A response to an offer that adds additional or different terms, but does not make the new terms a condition of acceptance, is generally treated as an acceptance.
Seasonal expression of acceptance.
**Whether or not merchants does not matter here.
UCC Article 2 Additional Terms: Is the additional term a part of the contract?
The additional term is not a part of the contract UNLESS both parties are merchants.
EVEN IF, the additional term is not a party of the contract if the additional term is “material” or if the additional term is objected to by original offeror.
Third Possible Agreement Issue: Acceptance of an offer
Look at the offer for information about how the offer was accepted and who accepted.
- Method of Acceptance
- Accepting Party
Method of Acceptance
Offeror can control:
1. the method of acceptance.
OR
2. the time that a distance acceptance is effective
OR
3. Whether the offeree must give notice that it has been accepted by performance.
Bar Exam Three Fact Patterns of Acceptance
- The offeree starts to perform.
- Distance and delay in communications (Mailbox Rule)
- The seller of goods sends the “wrong” goods.
Bar Exam Three Fact Patterns of Acceptance: The offeree starts to perform.
Three characteristics. First, verbal offer, Second, no words in response, and Third, start of performance.
General Rule: The start of performance is acceptance. Implied promise to perform and so there is a bilateral contract.

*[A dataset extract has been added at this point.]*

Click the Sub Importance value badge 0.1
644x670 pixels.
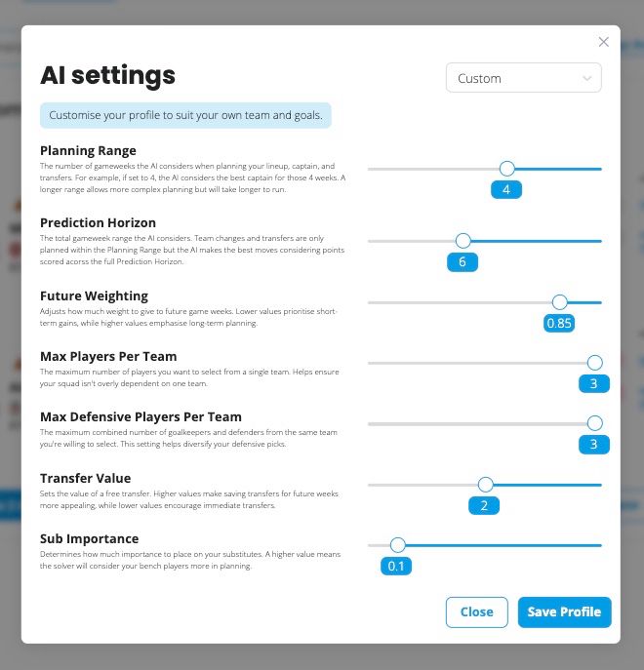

Exception: Start of performance is not acceptance of unilateral contract offers. Completion of performance is required and that is the only way to accept
Bar Exam Three Fact Patterns of Acceptance: Distance and Delay in Communications
Four Rules:
- All communications OTHER THAN ACCEPTANCE are effective only when received.
- revocation, etc.
- Acceptance is generally effective when mailed (mailbox rule)
- If a rejection is mailed before an acceptance is mailed, then neither is effective until received.
- You cannot use the mailbox rule to meet an option deadline.
Facts to look for: 1. People dealing from different cities. 2. They are not up to date on technology (Mail) 3. Differing Communications - when effective (Apply four rules) 4.
Bar Exam Three Fact Patterns of Acceptance: The Seller of Goods sends the “wrong” goods (OFTEN TESTED)
General Rule: Acceptance and breach
Exception: Accommodation (i.e., explanation), counter off and no breach.
- “Will this do”
Who can accept contracts?
- A person who knows about the offer at the time she accepts.
- Who is the person to whom it was made.
Exception: Options being assigned.
Can offers be assigned?
NO
Can options be assinged
Yes unless otherwise provided in the option.
Formation of Contracts: Legal Reason for Not Enforcing Agreement
- Lack of consideration or a consideration substitute for the promise at issue
- Lack of capacity of the person who made that promise;
- Statute of Frauds;
- Existing laws that prohibit the performance of the agreement;
- Public Policy
- Misrepresentations
- Nondisclosure;
- Duress;
- Unconscionability;
- Ambiguity of words of agreement;
- Mistakes at the time of the agreement.
Legal Reason for Not Enforcing Agreement: Lack of Consideration or a Consideration Substitute
Legal Reason for Not Enforcing Agreement: Lack of Consideration or a Consideration Substitute
Consideration is the terms of the agreement
Bar Exam Strategy:
- Identify the promise breaker.
- Ask whether that person asked for something in return for her promise.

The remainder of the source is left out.